Damiana de Andres Ramirez Pulido

Andres Ramirez Pulido a connu les honneurs d’une sélection à Berlin en 2016 avec Eden, puis à Cannes en 2017 avec Damiana, les deux films annonçant les thèmes et le style de son premier long, La Jauria. Dans Damiana, des jeunes filles évoluent dans une sorte de prison ouverte dans la jungle. On les exhorte à se repentir de leurs fautes et à prendre un nouveau départ dans la vie. Dans Eden, deux adolescents désoeuvrés s’introduisent dans une station thermale abandonnée au milieu de la nature, et cherchent à en percer les secrets. Les deux films ont en commun une écriture elliptique et des plans à la composition ultra-soignée qui immerge sans cesse ses personnages dans la nature. Les premières images de La Jauria laissent espérer une même réussite visuelle. On sait également qu’il développe également les questions d’abandon (par la société comme par la cellule familiale et plus précisément la figure paternelle), de violence et de rédemption.

Gros chagrin de Céline Devaux

Récompensé d’un lion d’or en 2017, Gros chagrin est le récit d’une rupture amoureuse qui oscille entre humour façon comédie sentimentale et amertume déchirante inspirée des plus grands drames amoureux. Réalisé à la fois en prise de vues réelles et en animation, il dit ces petites choses qui président à la séparation, ces signes annonciateurs que l’on refuse de voir, ces maladresses qui nous échappent, ce mécanisme irréversible qui se met en route, et la lâcheté, la fausse indifférence, les défis bravaches. Avant le vide au goût d’éternité, les regrets et les souvenirs qui reviennent précisément quand on voudrait tout oublier. Céline Devaux reste visuellement dans le style qui était le sien à l’époque du Déjeuner dominical, et sans doute était-ce le plus gros reproche qu’on pouvait faire à Gros chagrin : son utilisation de l’écran d’épingles (inventé par Alexandre Alexeïeff et Claire Parker dans les années 30 afin de se rapprocher au plus près de l’esthétique de la gravure en aquatinte) qui ne prend jamais vraiment l’ampleur que l’on pourrait attendre, comme si elle l’utilisait a minima, pour reproduire ce qu’elle savait déjà faire, et non pour ses propriétés délicates et particulières. On imagine toutefois parfaitement la transposition de cet univers doux amer dans son premier long métrage, Tout le monde aime Jeanne, dans lequel l’animation occupe là aussi une place centrale dans l’intrigue.

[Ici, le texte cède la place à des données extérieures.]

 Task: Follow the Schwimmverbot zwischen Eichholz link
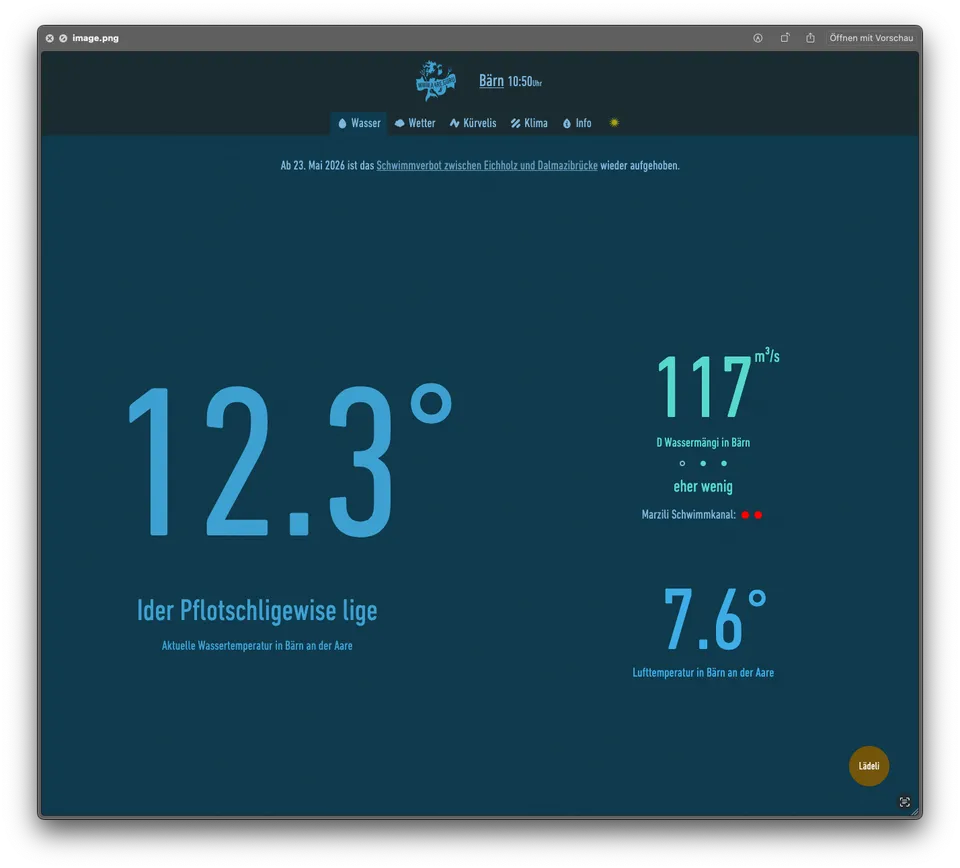tap(487, 165)
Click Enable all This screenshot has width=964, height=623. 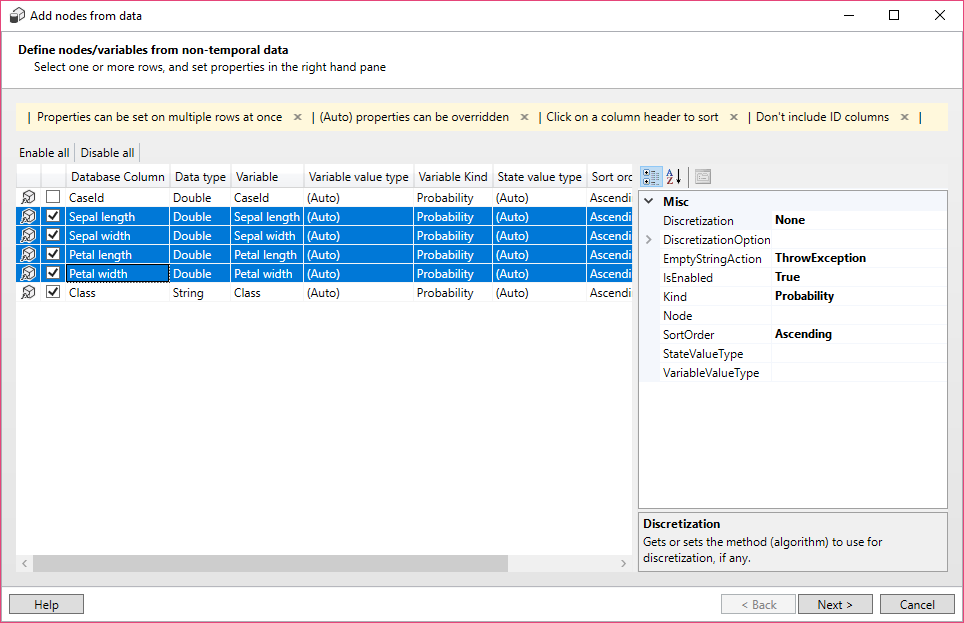point(44,152)
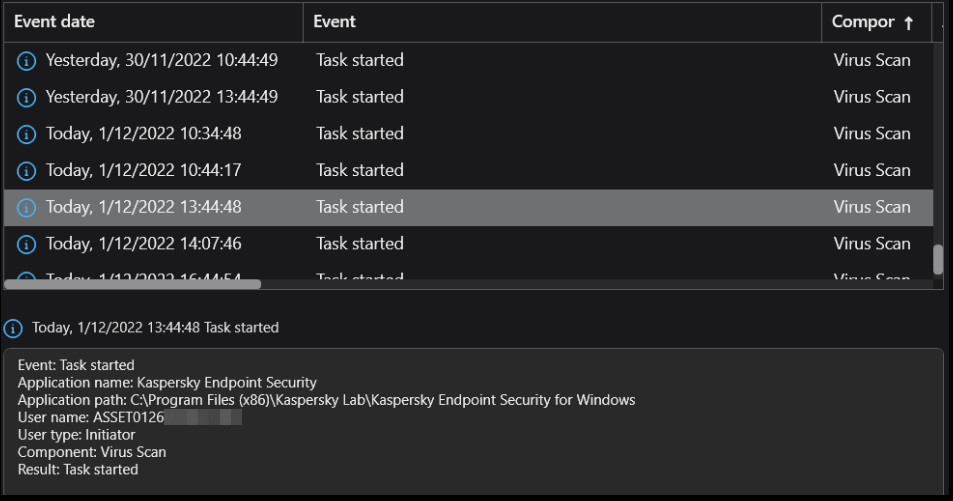This screenshot has width=953, height=501.
Task: Click sort arrow in Component column header
Action: coord(909,23)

Le Tigre de Mikko Myllylahti

C’est véritablement un tigre qui est le personnage principal du court métrage du même nom de Mikko Myllylahti : ou en tout cas un adolescent engoncé, au sens propre, dans un magnifique costume de tigre bleu et blanc au regard énigmatique, et qui assiste à une scène violente entre ses parents. La fluidité impeccable de la mise en scène, ajoutée à la tonalité volontairement étrange du récit, qui joue du côté flottant de ses situations, donne à cette forme de coming of age presque banale une ampleur et une profondeur inattendue. Les questions sont ici plus nombreuses que les réponses, se bousculant dans la tête du personnage comme de tous les jeunes gens de son âge, et même de ceux qui n’en finissent plus d’éprouver les affres du doute, de l’incertitude et de l’âge adulte. Quatre ans après seulement cette fable singulière, le réalisateur finlandais (scénariste récompensé de L’Homme qui sourit de son compatriote Juho Kuosmanen) propose son premier long métrage, The Woodcutter Story, à la Semaine de la Critique.